Prokurator, którego błąd przyczynił się do wypuszczenia na wolność Piotra K., skazanego za zabójstwo kibica Korony Kielce, został uznany za winnego popełnienia zarzuconego mu czynu. To decyzja Izby Dyscyplinarnej Sądu Najwyższego, który rozpatrywał odwołanie Prokuratora Generalnego od decyzji Sądu Dyscyplinarnego.
Śledczemu z Kielc zarzucano oczywiste i rażące naruszenia prawa. Po zatrzymaniu Piotra K., prokurator swoimi decyzjami spowodował, że oskarżonego nie doprowadzono na posiedzenie sądu, który rozpatrywał kwestię tymczasowego aresztowania. W konsekwencji Piotr K. wyszedł na wolność i dopiero po interwencji prokuratury zdecydowano o jego powtórnym zatrzymaniu.
We wrześniu prokurator został uniewinniony. Sprawa została rozpatrzona przez Sąd Najwyższy.
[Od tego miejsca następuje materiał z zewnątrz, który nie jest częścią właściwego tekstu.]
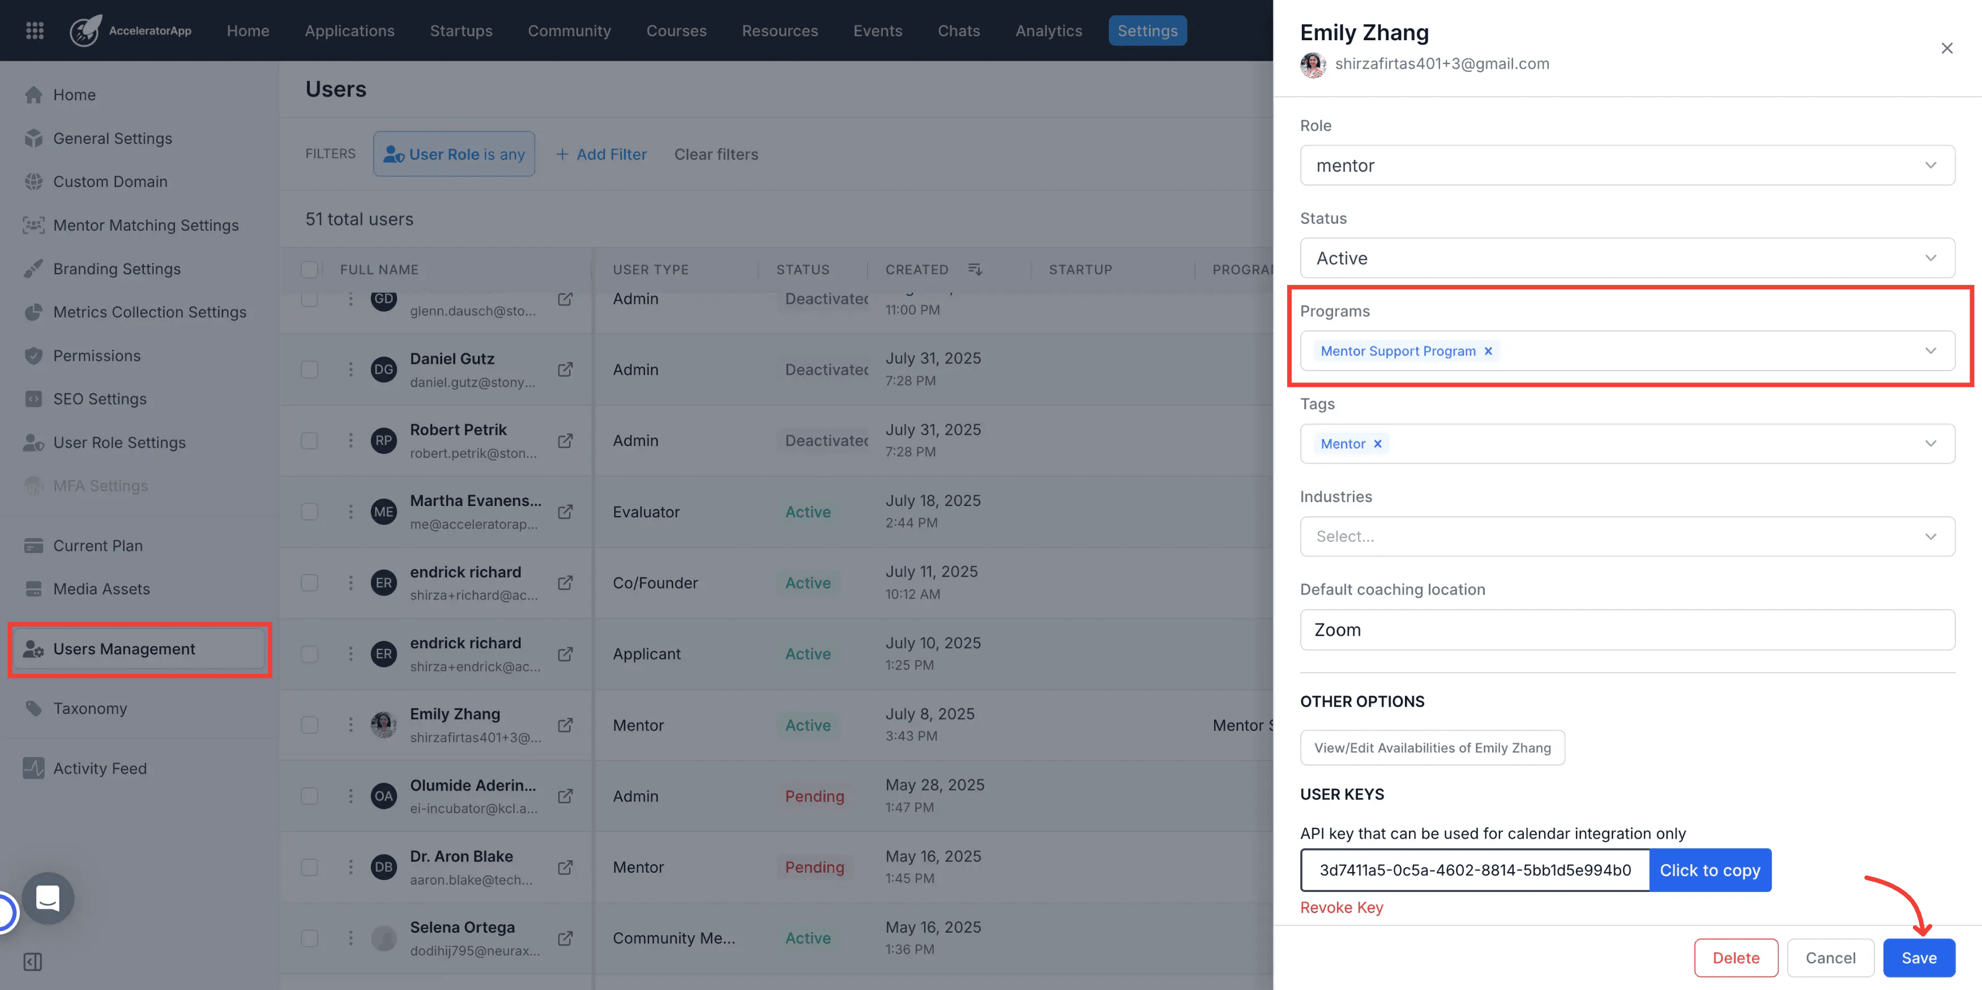Open the Status dropdown set to Active
Image resolution: width=1982 pixels, height=990 pixels.
pos(1627,258)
Zespół prasowy instytucji informuje, że zmieniono zaskarżony wyrok i uznano prokuratora za winnego popełnienia zarzucanego mu czynu, jednak odstąpiono od wymierzenia kary.
W tej samej sprawie prowadzone było postępowanie wobec sędzi, która prowadząc proces przyczyniła się do wypuszczenia Piotra K. Zastępca rzecznika dyscyplinarnego przy Sądzie Apelacyjnym w Krakowie, który prowadził postępowanie, umorzył je, ponieważ, jego zdaniem, nie doszło do rażącego naruszenia prawa.